Task directions: In the records below, the line with "Open the My Actions calendar icon" and every line after it must be written out exactly; no pictures belong in the result.

[Records from a data collection]
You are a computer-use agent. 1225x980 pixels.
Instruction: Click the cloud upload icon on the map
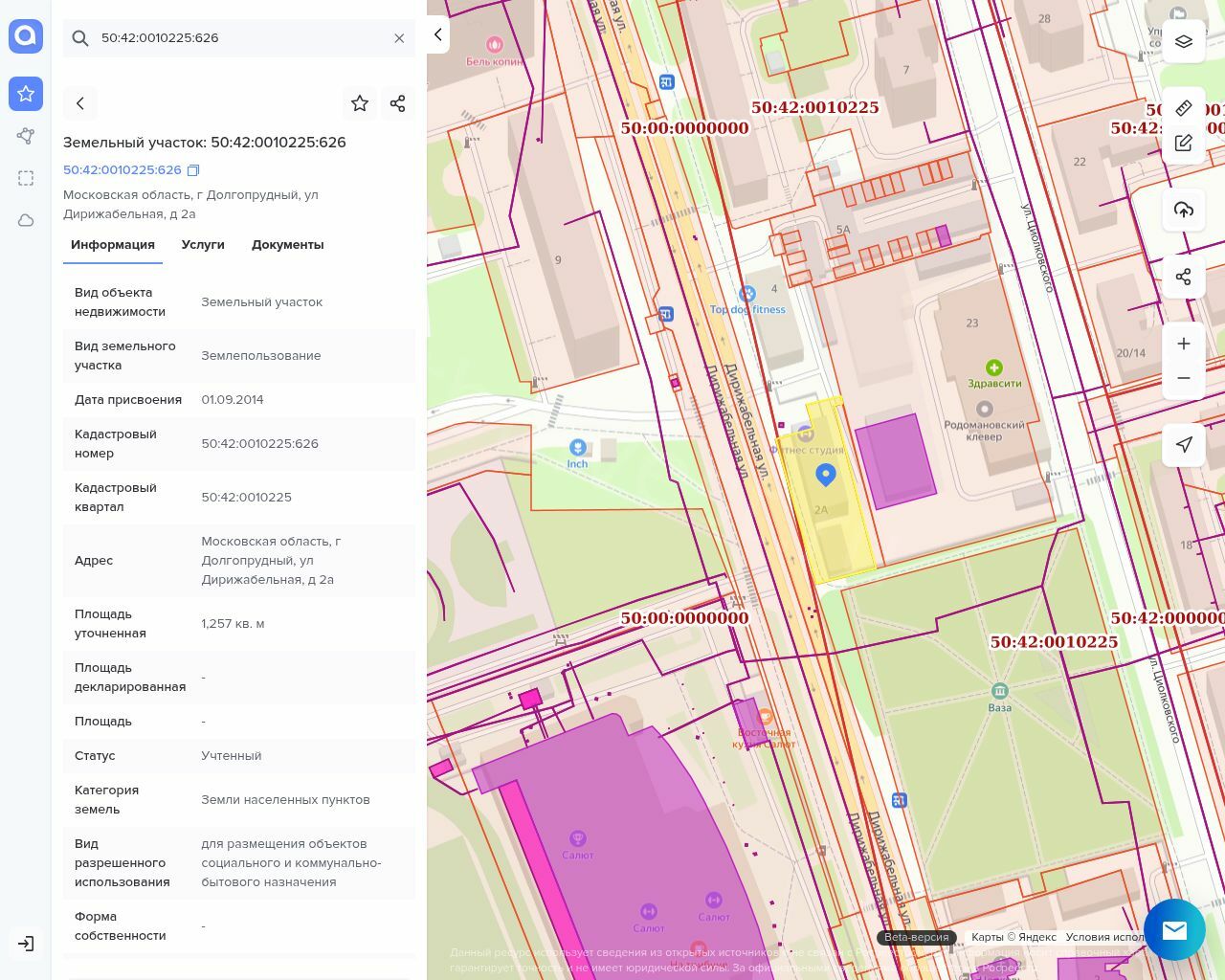pos(1184,210)
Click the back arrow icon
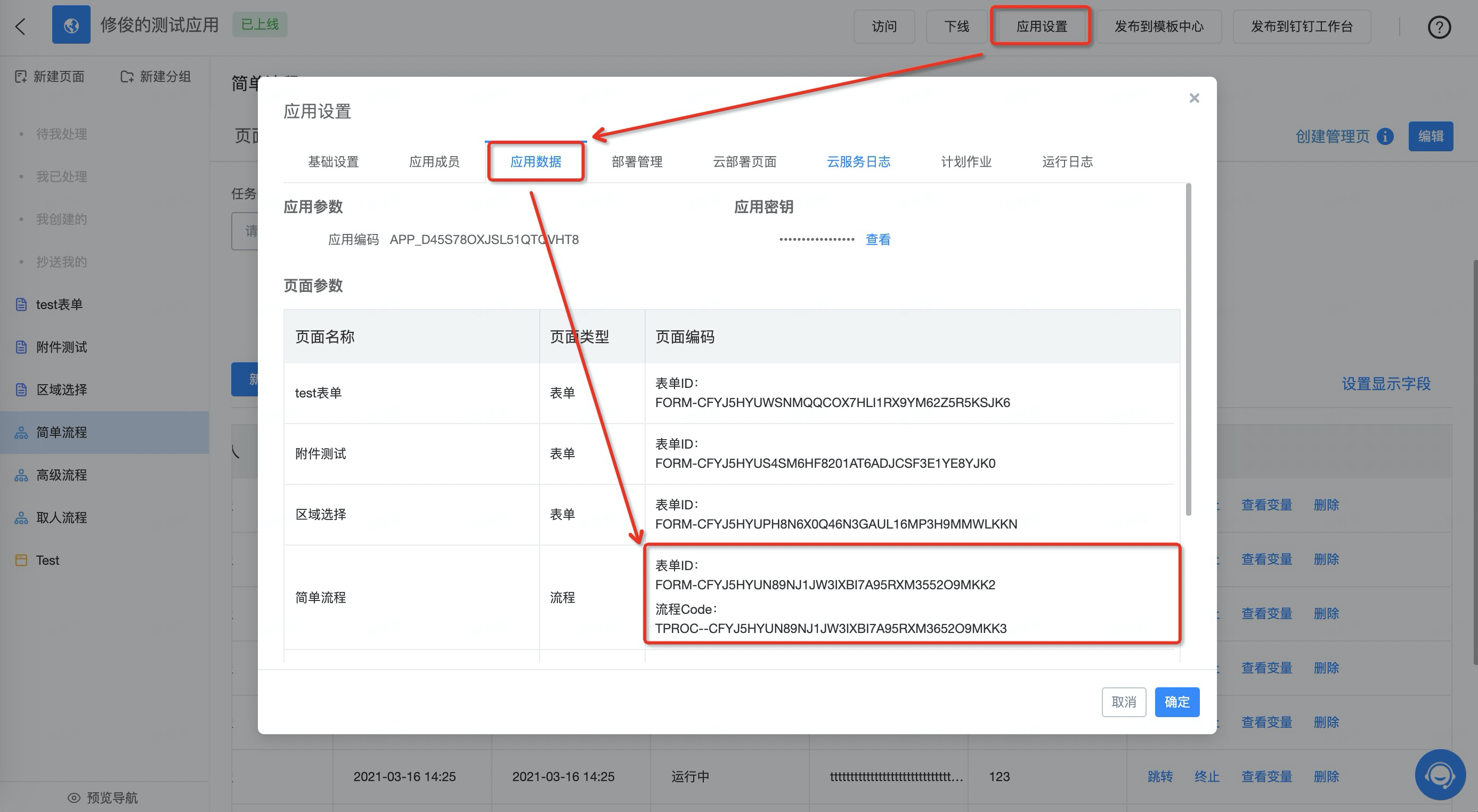The height and width of the screenshot is (812, 1478). pos(21,27)
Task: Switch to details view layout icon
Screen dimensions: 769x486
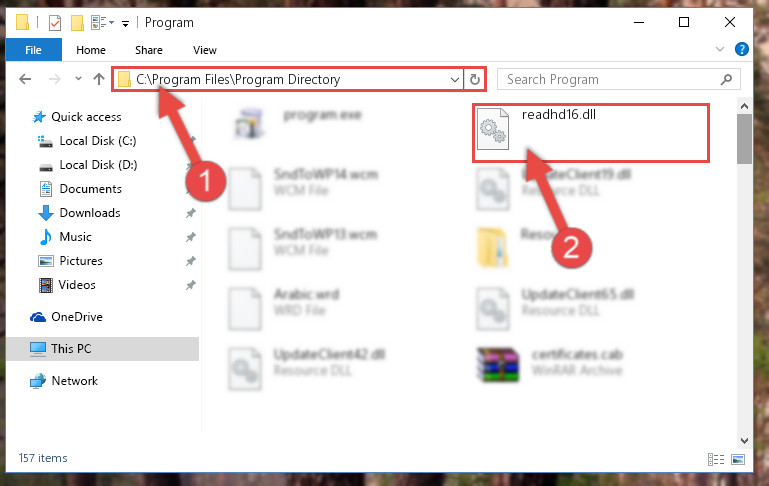Action: (716, 459)

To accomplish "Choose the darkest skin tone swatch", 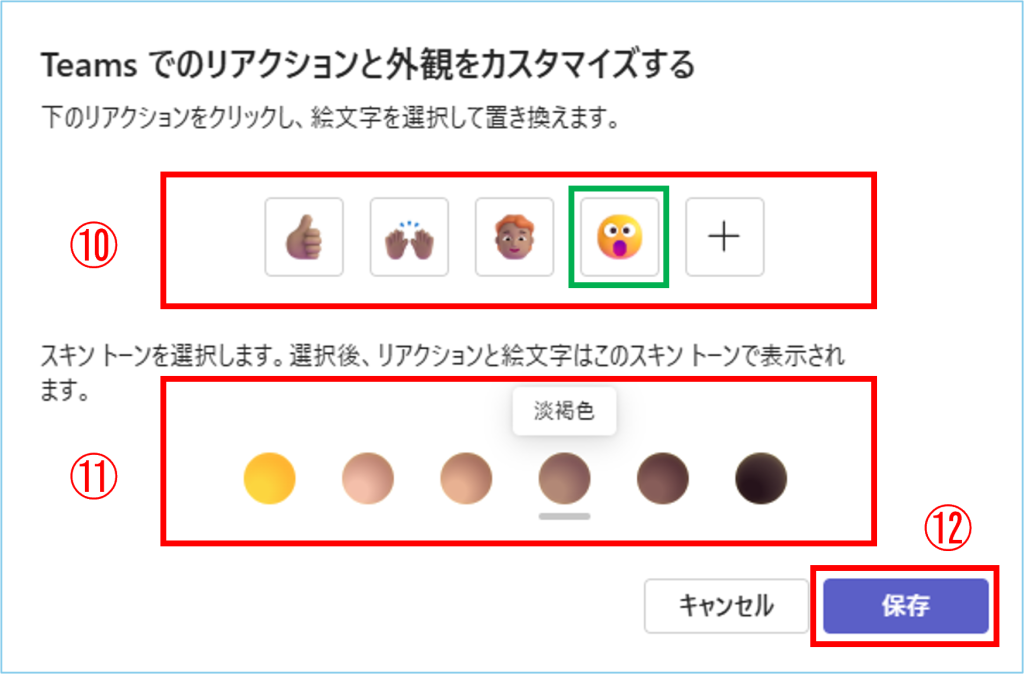I will [x=760, y=477].
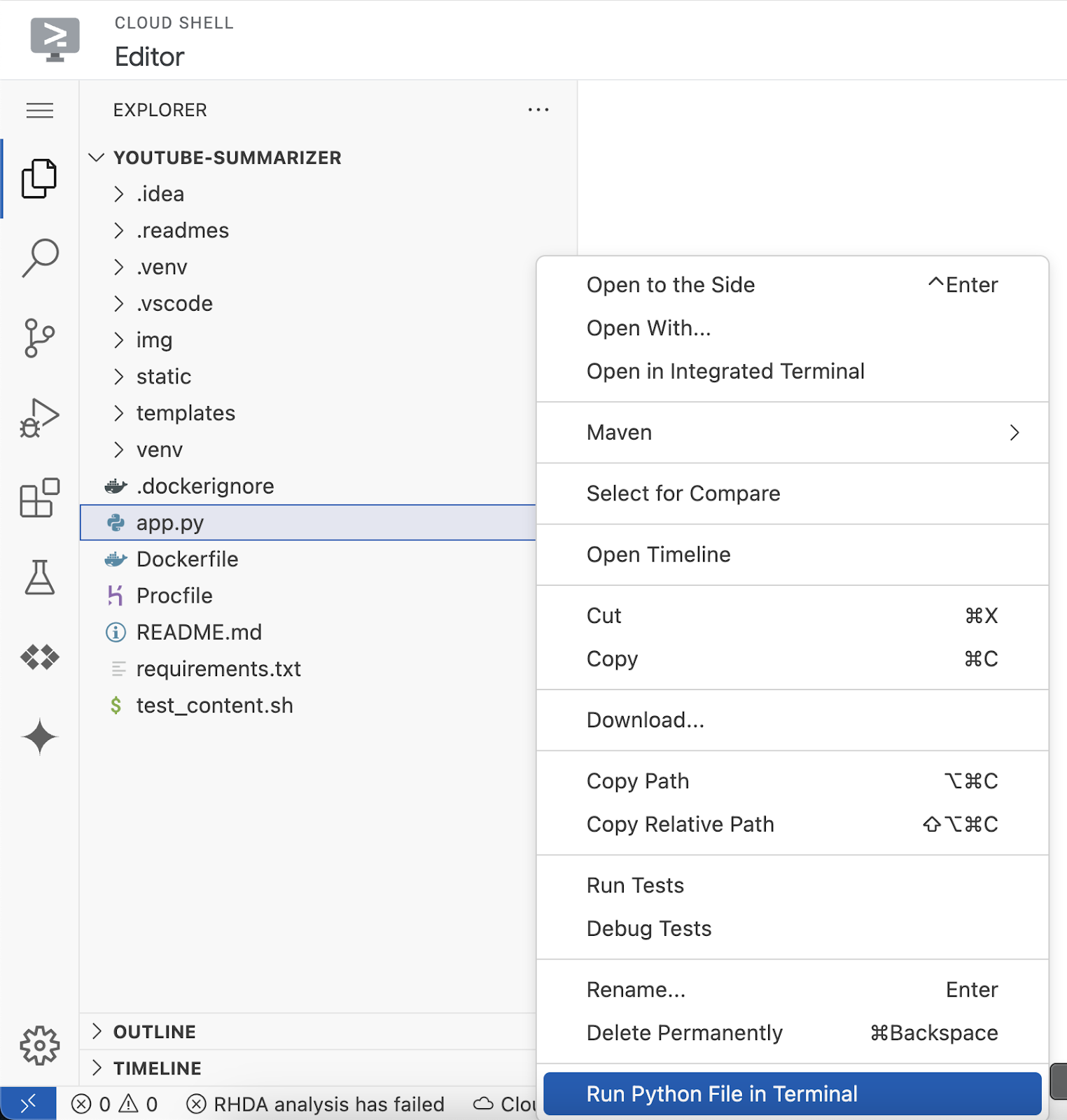The width and height of the screenshot is (1067, 1120).
Task: Toggle the hamburger menu in activity bar
Action: click(40, 111)
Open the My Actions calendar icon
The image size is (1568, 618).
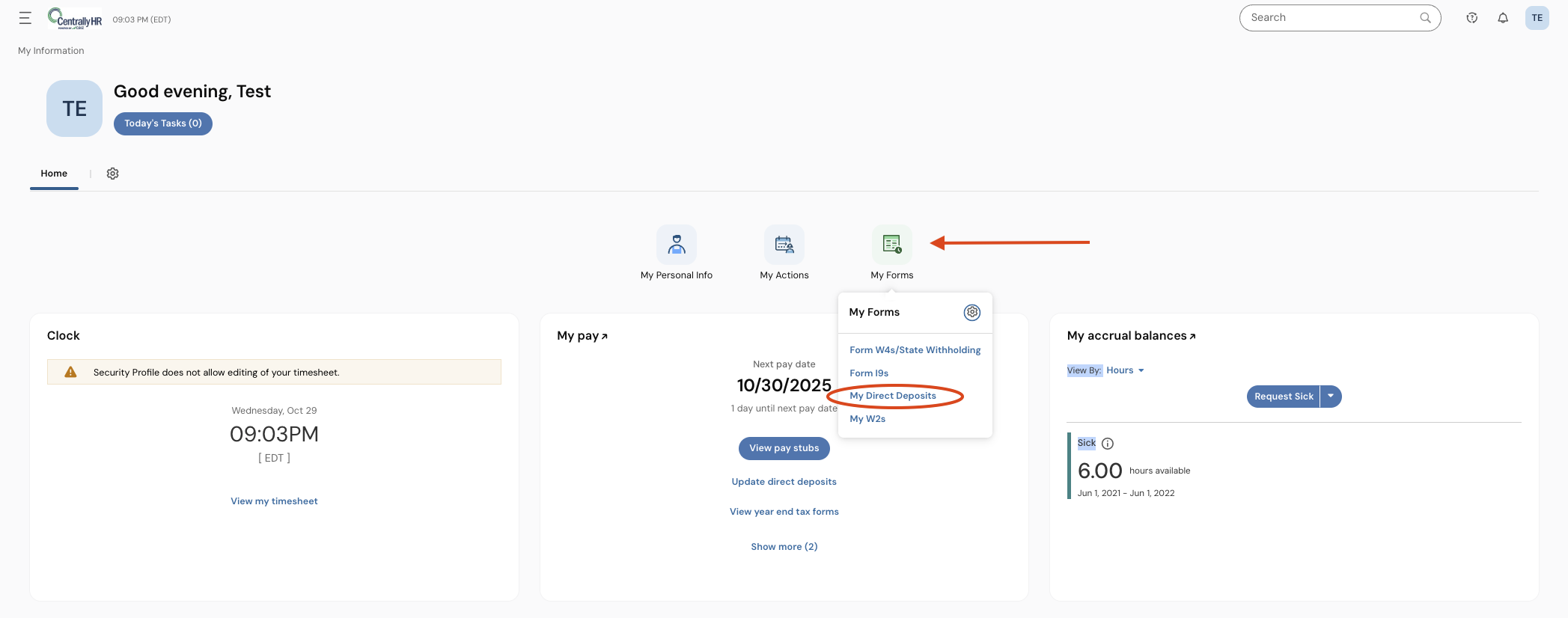(784, 245)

Finished exercise:
Open the My Actions calendar icon
The image size is (1568, 618).
(784, 245)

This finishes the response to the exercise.